Though there are differences in detail, it seems possible the author or his publisher may have had in view the great success of Shaw's Pygmalion (1913) the year before,  which has a similar gentleman-and-cockney pairing involved in mentor-and-learner roles. But, unlike the play, the novel is not at all blithe. After various vicissitudes, both in the relationship of the composer and his protégé, and in the quest to stage the cantata, there is a highly melodramatic, operatic and tragic ending.

And it would appear the main inspiration for the novel was more personal. There is a foreword to the novel, not part of the fiction: it seems to be the author in his proper person. In this he tells us that the story is true. But he clarifies this by explaining that the characters are true, whereas the setting has been changed. He also tells us he was in love with one of them, though he will not say which. The implication might be that the originals were either involved in a different sort of music, or perhaps a different art, such as painting, poetry, theatre.

William Arkwright (1857-1925) was the author of a book of essays, Knowledge and Life (1913); a prose fantasy, Utinam: A Glimmering of Goddesses (1917), notable for its illustrations by Glyn Philpot; and of His Own Soul (1920), aphorisms in verse and prose.  Rather oddly compared to these, he was also the author of a classic work on the Pointer breed of dogs. 

He was the heir of the fortune of Richard Arkwright, the inventor and cotton industrialist, as a cousin of the last of the direct line. The family owned a palatial Georgian residence, Sutton Scarsdale Hall, near Chesterfield, Derbyshire, which he sold in 1919, and for a long time it stood as an empty ruinous roofless shell, until purchased in 1946, for preservation as it stood, by Osbert Sitwell, who lived 8 miles away at Renishaw Hall. Sutton Scarsdale is now in public ownership.

The Trend (not a very good title) is a strange and stormy book with startling ideas that doesn’t quite outstrip its creaky vocabulary and clanking plot.
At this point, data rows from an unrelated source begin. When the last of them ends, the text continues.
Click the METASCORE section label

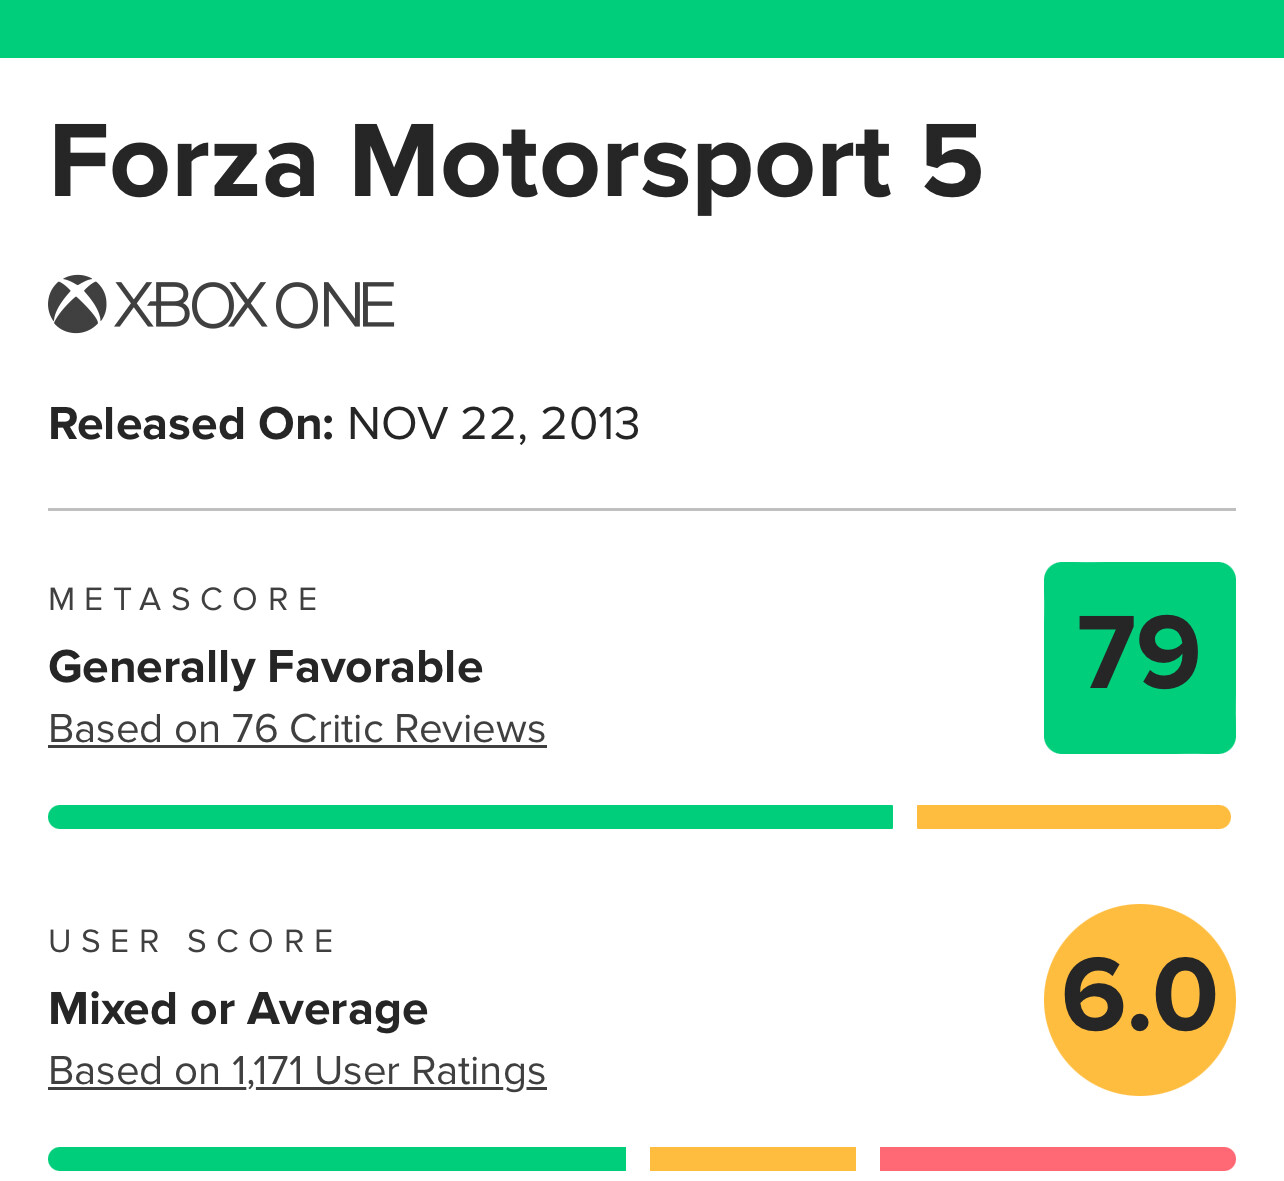(184, 599)
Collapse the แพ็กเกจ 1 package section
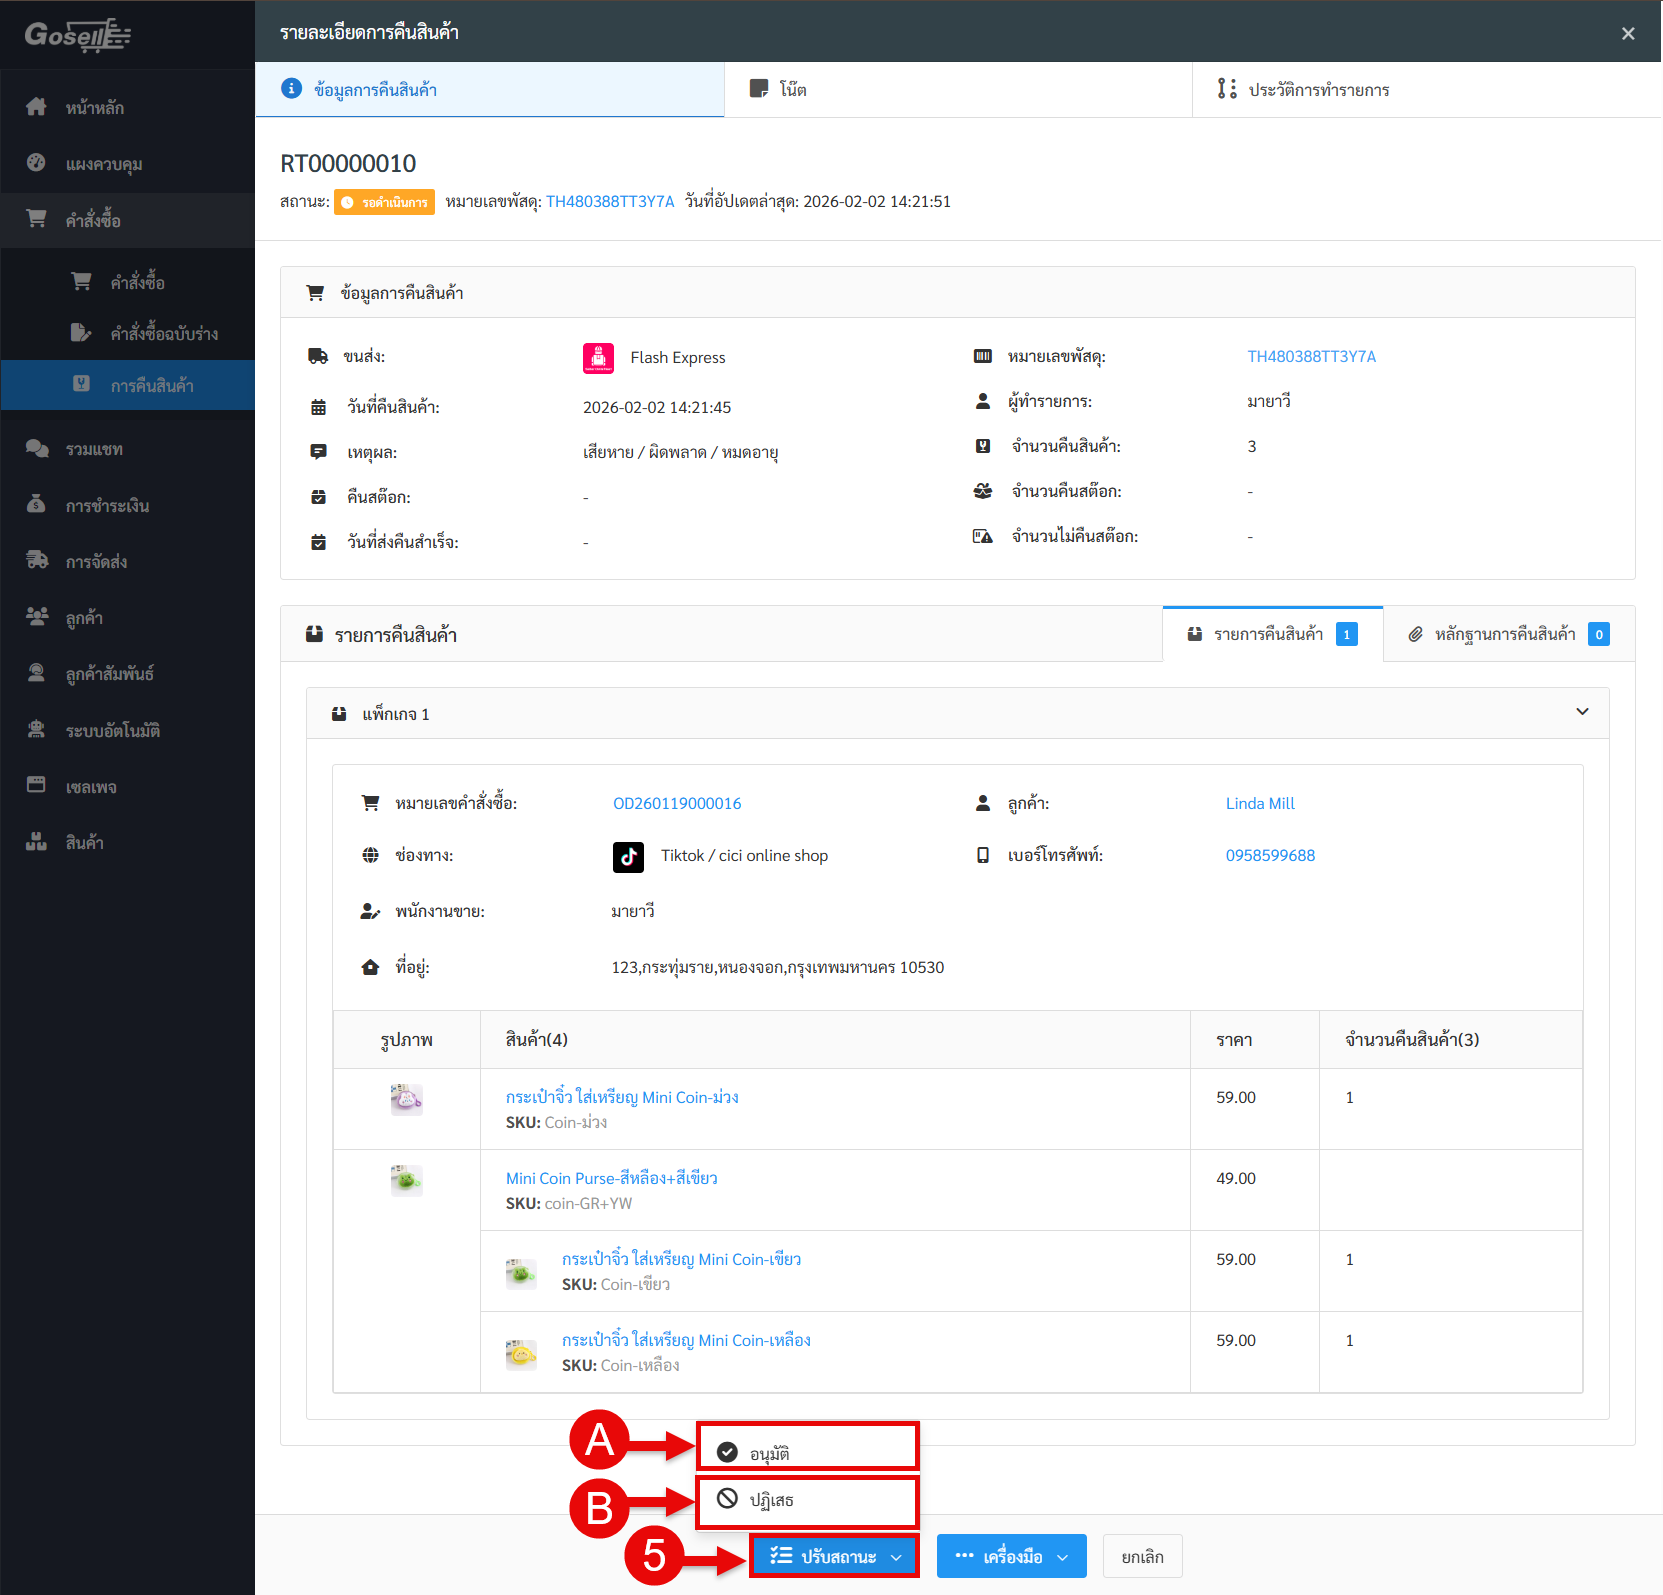 tap(1582, 713)
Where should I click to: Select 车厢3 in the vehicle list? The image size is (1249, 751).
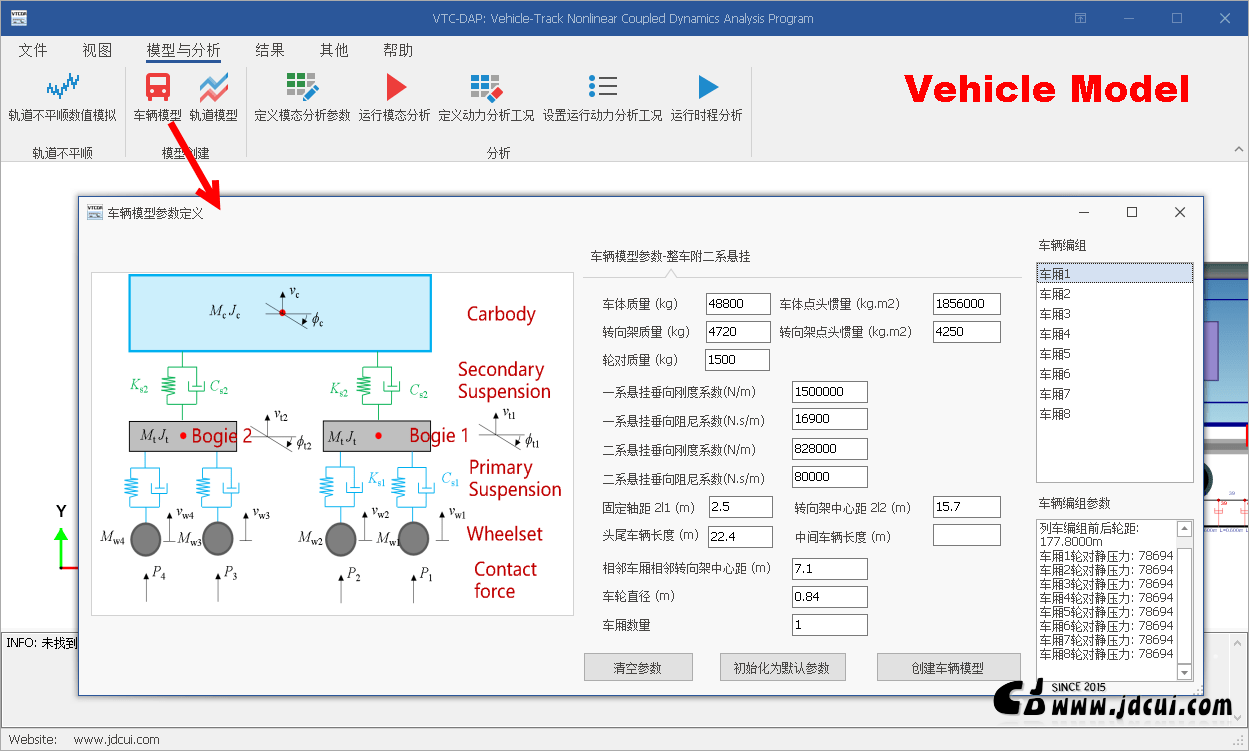tap(1055, 314)

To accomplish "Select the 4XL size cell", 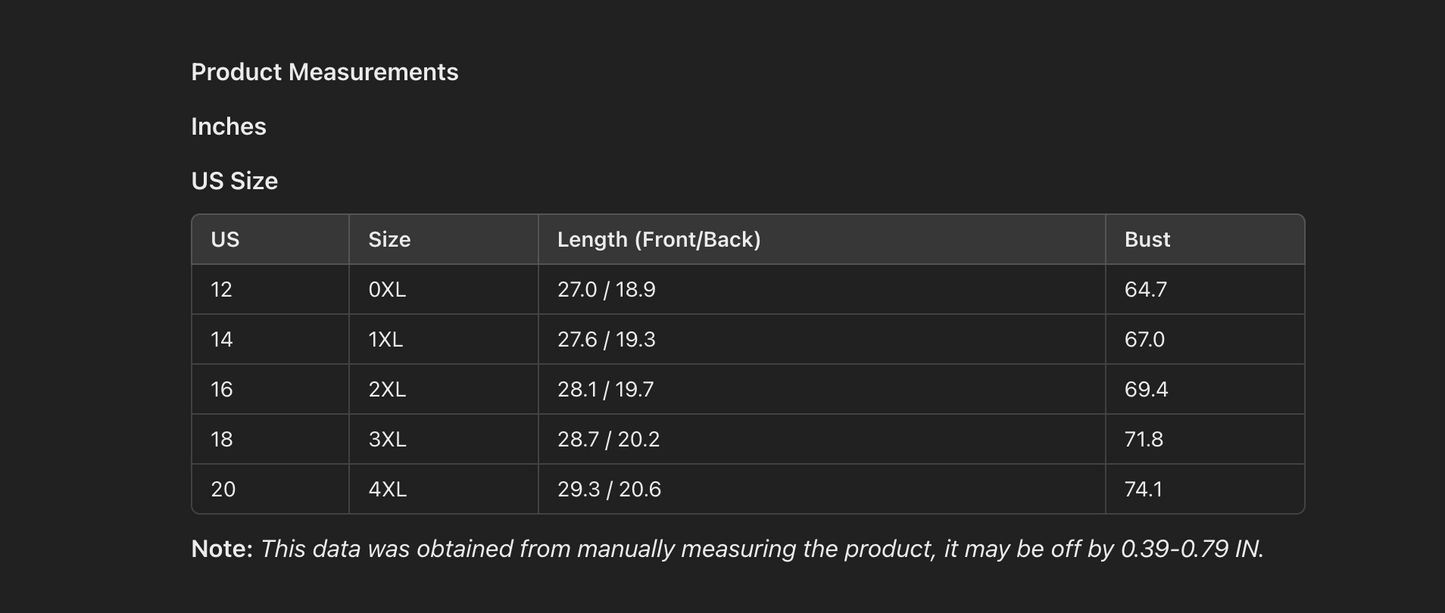I will (x=387, y=489).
But it has a certain volatile power and Dickensian vigour, and is of particular interest because of the Giordano Bruno theme and its esoteric dimensions.

(Mark Valentine)

Portrait: William Arkwright, c.1890. Picture: Sutton Scarsdale Hall.

 

4 comments:

  1. If he admitted he was in love with one of the characters then this was an openly gay novel in 1914? Wasn't that controversial?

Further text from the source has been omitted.